__Work task__. Please return exactly the line that contains "Task: Click the 0.78330 price level tag" and every line after it, through the last line of the records below, with no pictures.

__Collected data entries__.
^^^^

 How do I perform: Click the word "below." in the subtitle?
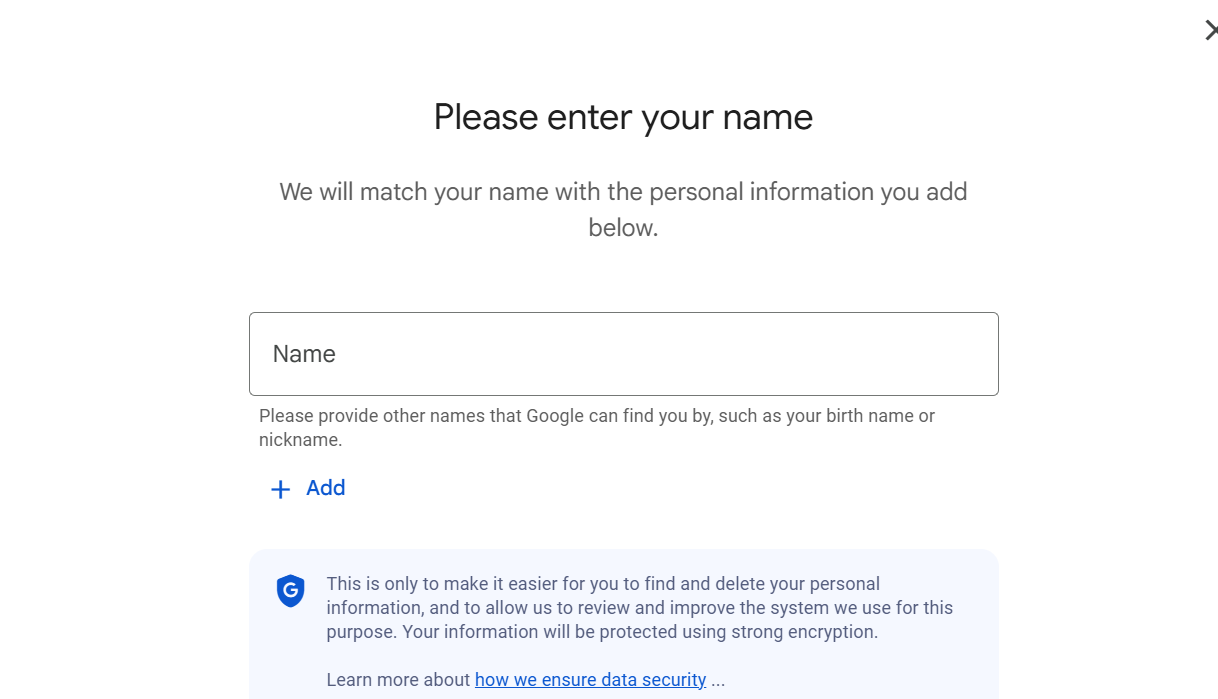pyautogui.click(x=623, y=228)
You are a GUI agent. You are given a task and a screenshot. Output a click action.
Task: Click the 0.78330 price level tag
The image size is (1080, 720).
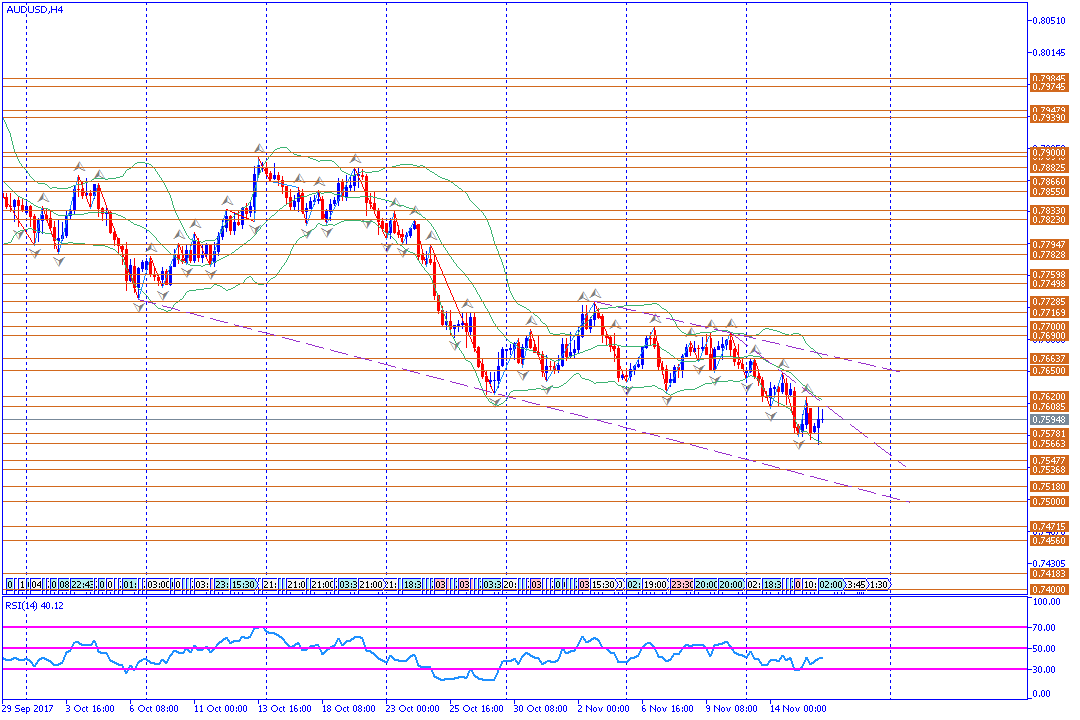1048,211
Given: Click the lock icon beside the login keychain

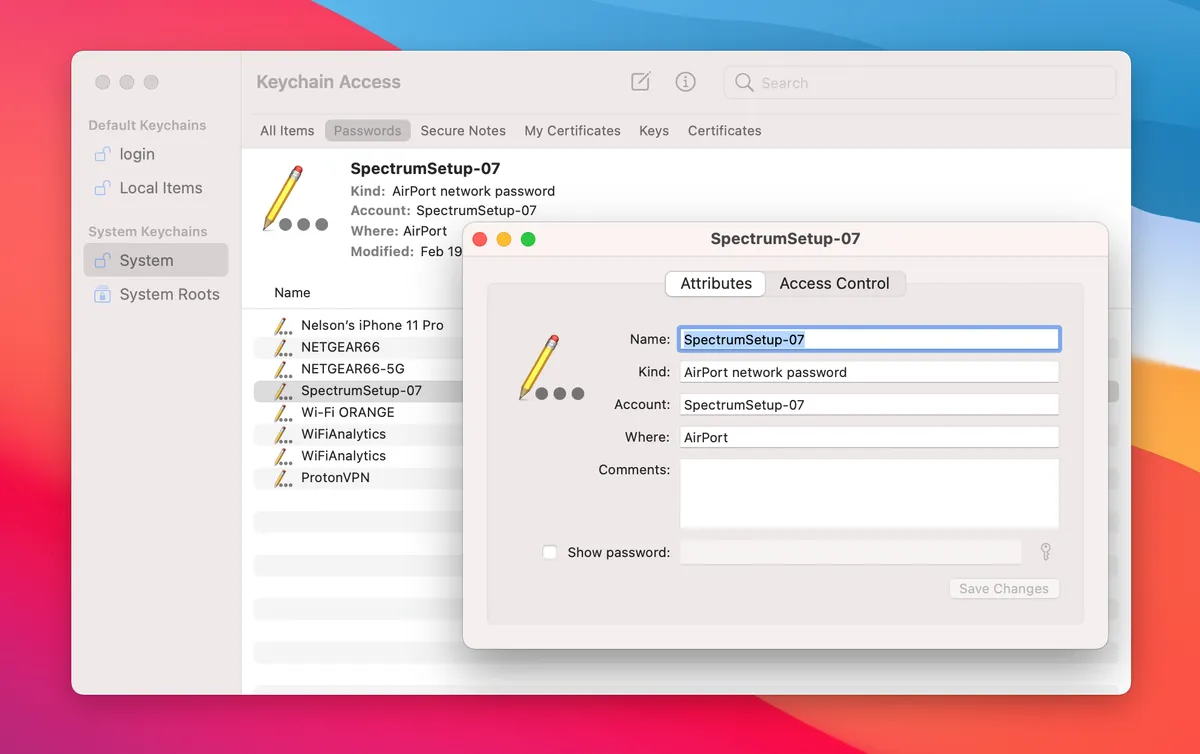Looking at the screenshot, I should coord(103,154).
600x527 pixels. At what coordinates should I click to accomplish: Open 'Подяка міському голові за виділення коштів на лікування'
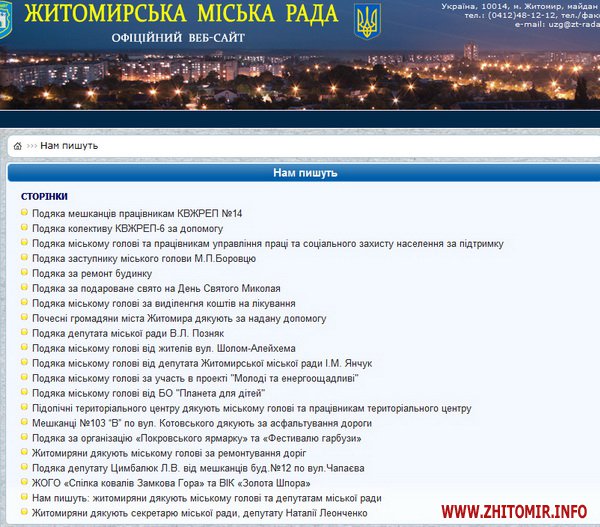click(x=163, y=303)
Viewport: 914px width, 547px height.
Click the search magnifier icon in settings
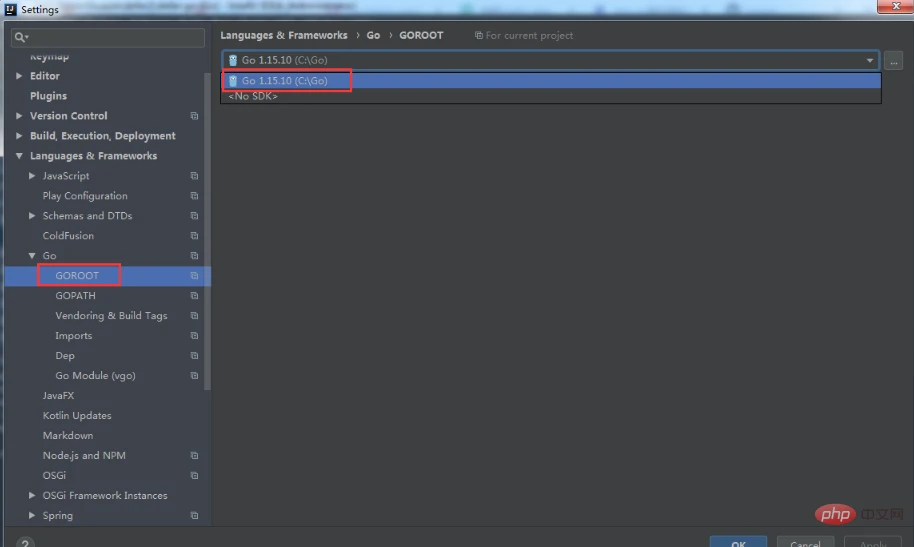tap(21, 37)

^^^^

__Exercise answer__.
Task: Click the 0.78330 price level tag
The image size is (1080, 720).
1048,211
Given: Click the lock icon beside the login keychain

Looking at the screenshot, I should coord(103,154).
600x527 pixels. At what coordinates should I click to accomplish: Open 'Подяка міському голові за виділення коштів на лікування'
click(x=163, y=303)
Viewport: 914px width, 547px height.
Click the search magnifier icon in settings
tap(21, 37)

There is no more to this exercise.